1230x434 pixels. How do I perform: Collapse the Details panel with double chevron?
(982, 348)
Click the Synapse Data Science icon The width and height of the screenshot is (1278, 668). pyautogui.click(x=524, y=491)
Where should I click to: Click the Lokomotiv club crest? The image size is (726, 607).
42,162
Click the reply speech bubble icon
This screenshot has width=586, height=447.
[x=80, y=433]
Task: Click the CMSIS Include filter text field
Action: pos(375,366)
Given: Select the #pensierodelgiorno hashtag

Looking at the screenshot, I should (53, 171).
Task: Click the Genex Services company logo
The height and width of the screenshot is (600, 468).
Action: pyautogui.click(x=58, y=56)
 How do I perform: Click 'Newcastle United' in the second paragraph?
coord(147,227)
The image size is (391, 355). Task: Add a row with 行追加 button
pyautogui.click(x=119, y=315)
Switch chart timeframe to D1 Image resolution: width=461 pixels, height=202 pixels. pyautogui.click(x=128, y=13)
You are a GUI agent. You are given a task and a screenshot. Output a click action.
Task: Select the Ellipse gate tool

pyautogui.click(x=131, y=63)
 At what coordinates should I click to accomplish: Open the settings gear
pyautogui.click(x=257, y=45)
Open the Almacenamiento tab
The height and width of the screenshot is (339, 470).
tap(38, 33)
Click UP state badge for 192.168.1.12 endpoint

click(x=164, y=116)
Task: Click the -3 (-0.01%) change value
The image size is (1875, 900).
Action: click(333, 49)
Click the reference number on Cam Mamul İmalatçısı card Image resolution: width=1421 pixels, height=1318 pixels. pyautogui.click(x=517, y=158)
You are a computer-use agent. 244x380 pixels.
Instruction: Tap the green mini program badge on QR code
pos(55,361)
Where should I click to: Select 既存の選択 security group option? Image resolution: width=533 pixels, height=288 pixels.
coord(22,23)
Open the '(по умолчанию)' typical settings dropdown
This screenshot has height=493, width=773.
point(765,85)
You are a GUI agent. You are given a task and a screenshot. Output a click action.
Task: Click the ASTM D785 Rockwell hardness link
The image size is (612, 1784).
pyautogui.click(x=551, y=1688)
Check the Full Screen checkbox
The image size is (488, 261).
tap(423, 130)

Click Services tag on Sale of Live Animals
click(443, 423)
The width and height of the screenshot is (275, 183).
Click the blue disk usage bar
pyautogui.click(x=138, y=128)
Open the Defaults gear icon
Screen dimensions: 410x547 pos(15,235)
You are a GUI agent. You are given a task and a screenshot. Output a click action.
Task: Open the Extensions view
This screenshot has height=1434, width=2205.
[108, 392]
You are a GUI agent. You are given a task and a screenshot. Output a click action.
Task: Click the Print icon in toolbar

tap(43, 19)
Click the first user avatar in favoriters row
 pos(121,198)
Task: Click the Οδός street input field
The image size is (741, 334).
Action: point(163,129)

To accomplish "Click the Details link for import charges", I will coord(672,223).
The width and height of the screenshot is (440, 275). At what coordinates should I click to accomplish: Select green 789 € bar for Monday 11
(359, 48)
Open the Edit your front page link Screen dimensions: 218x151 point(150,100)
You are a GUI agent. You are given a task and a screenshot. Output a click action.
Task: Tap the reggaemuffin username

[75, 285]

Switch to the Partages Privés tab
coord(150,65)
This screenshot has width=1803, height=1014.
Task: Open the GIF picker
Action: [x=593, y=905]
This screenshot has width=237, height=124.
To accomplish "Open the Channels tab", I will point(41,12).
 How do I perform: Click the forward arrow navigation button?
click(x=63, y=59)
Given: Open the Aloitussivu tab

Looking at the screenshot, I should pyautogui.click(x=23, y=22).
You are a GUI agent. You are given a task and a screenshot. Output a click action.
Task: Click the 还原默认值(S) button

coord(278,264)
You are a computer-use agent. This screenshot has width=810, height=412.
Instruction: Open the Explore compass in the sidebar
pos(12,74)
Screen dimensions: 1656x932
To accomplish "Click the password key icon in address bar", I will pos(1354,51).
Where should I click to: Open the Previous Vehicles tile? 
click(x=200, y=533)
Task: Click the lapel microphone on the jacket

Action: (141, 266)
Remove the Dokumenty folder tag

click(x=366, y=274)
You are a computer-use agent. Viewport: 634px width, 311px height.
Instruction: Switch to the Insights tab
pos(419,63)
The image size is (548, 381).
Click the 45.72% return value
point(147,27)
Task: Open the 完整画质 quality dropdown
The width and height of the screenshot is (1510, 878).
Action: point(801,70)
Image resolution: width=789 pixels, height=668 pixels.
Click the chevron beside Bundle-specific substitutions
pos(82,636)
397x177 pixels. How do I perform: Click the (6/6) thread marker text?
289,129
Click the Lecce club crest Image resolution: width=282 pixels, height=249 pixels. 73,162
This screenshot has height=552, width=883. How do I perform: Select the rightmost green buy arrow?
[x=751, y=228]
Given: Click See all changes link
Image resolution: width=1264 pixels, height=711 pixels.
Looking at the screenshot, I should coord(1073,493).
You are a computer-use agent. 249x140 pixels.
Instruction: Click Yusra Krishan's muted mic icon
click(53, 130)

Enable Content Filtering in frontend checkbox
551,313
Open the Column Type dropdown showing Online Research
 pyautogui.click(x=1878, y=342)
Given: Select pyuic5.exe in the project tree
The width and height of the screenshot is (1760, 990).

Problem requirements:
Return all of the rows above word for word, keeping every line in its original order.

Worked answer:
1230x434 pixels. How do I perform: Collapse the Details panel with double chevron?
(982, 348)
Click the Synapse Data Science icon The width and height of the screenshot is (1278, 668). pyautogui.click(x=524, y=491)
Where should I click to: Click the Lokomotiv club crest? The image size is (726, 607).
42,162
Click the reply speech bubble icon
This screenshot has width=586, height=447.
[x=80, y=433]
Task: Click the CMSIS Include filter text field
Action: pos(375,366)
Given: Select the #pensierodelgiorno hashtag

Looking at the screenshot, I should (53, 171).
Task: Click the Genex Services company logo
The height and width of the screenshot is (600, 468).
Action: pyautogui.click(x=58, y=56)
 How do I perform: Click 'Newcastle United' in the second paragraph?
coord(147,227)
The image size is (391, 355). Task: Add a row with 行追加 button
pyautogui.click(x=119, y=315)
Switch chart timeframe to D1 Image resolution: width=461 pixels, height=202 pixels. pyautogui.click(x=128, y=13)
You are a GUI agent. You are given a task and a screenshot. Output a click action.
Task: Select the Ellipse gate tool

pyautogui.click(x=131, y=63)
 At what coordinates should I click to accomplish: Open the settings gear
pyautogui.click(x=257, y=45)
Open the Almacenamiento tab
The height and width of the screenshot is (339, 470).
tap(38, 33)
Click UP state badge for 192.168.1.12 endpoint

click(x=164, y=116)
Task: Click the -3 (-0.01%) change value
The image size is (1875, 900).
Action: click(333, 49)
Click the reference number on Cam Mamul İmalatçısı card Image resolution: width=1421 pixels, height=1318 pixels. pyautogui.click(x=517, y=158)
You are a computer-use agent. 244x380 pixels.
Instruction: Tap the green mini program badge on QR code
pos(55,361)
Where should I click to: Select 既存の選択 security group option? Image resolution: width=533 pixels, height=288 pixels.
coord(22,23)
Open the '(по умолчанию)' typical settings dropdown
This screenshot has height=493, width=773.
point(765,85)
You are a GUI agent. You are given a task and a screenshot. Output a click action.
Task: Click the ASTM D785 Rockwell hardness link
The image size is (612, 1784).
pyautogui.click(x=551, y=1688)
Check the Full Screen checkbox
The image size is (488, 261).
tap(423, 130)

Click Services tag on Sale of Live Animals
click(443, 423)
The width and height of the screenshot is (275, 183).
Click the blue disk usage bar
pyautogui.click(x=138, y=128)
Open the Defaults gear icon
Screen dimensions: 410x547 pos(15,235)
You are a GUI agent. You are given a task and a screenshot. Output a click action.
Task: Open the Extensions view
This screenshot has height=1434, width=2205.
[108, 392]
You are a GUI agent. You are given a task and a screenshot. Output a click action.
Task: Click the Print icon in toolbar

tap(43, 19)
Click the first user avatar in favoriters row
 pos(121,198)
Task: Click the Οδός street input field
The image size is (741, 334).
Action: point(163,129)

To accomplish "Click the Details link for import charges", I will coord(672,223).
The width and height of the screenshot is (440, 275). At what coordinates should I click to accomplish: Select green 789 € bar for Monday 11
(359, 48)
Open the Edit your front page link Screen dimensions: 218x151 point(150,100)
You are a GUI agent. You are given a task and a screenshot. Output a click action.
Task: Tap the reggaemuffin username

[75, 285]

Switch to the Partages Privés tab
coord(150,65)
This screenshot has width=1803, height=1014.
Task: Open the GIF picker
Action: [x=593, y=905]
This screenshot has width=237, height=124.
To accomplish "Open the Channels tab", I will point(41,12).
 How do I perform: Click the forward arrow navigation button?
click(x=63, y=59)
Given: Open the Aloitussivu tab

Looking at the screenshot, I should pyautogui.click(x=23, y=22).
You are a GUI agent. You are given a task and a screenshot. Output a click action.
Task: Click the 还原默认值(S) button

coord(278,264)
You are a computer-use agent. This screenshot has width=810, height=412.
Instruction: Open the Explore compass in the sidebar
pos(12,74)
Screen dimensions: 1656x932
To accomplish "Click the password key icon in address bar", I will pos(1354,51).
Where should I click to: Open the Previous Vehicles tile? 
click(x=200, y=533)
Task: Click the lapel microphone on the jacket

Action: (141, 266)
Remove the Dokumenty folder tag

click(x=366, y=274)
You are a computer-use agent. Viewport: 634px width, 311px height.
Instruction: Switch to the Insights tab
pos(419,63)
The image size is (548, 381).
Click the 45.72% return value
point(147,27)
Task: Open the 完整画质 quality dropdown
The width and height of the screenshot is (1510, 878).
Action: point(801,70)
Image resolution: width=789 pixels, height=668 pixels.
Click the chevron beside Bundle-specific substitutions
pos(82,636)
397x177 pixels. How do I perform: Click the (6/6) thread marker text?
289,129
Click the Lecce club crest Image resolution: width=282 pixels, height=249 pixels. 73,162
This screenshot has height=552, width=883. How do I perform: Select the rightmost green buy arrow?
[x=751, y=228]
Given: Click See all changes link
Image resolution: width=1264 pixels, height=711 pixels.
Looking at the screenshot, I should coord(1073,493).
You are a computer-use agent. 249x140 pixels.
Instruction: Click Yusra Krishan's muted mic icon
click(53, 130)

Enable Content Filtering in frontend checkbox
551,313
Open the Column Type dropdown showing Online Research
 pyautogui.click(x=1878, y=342)
Given: Select pyuic5.exe in the project tree
The width and height of the screenshot is (1760, 990).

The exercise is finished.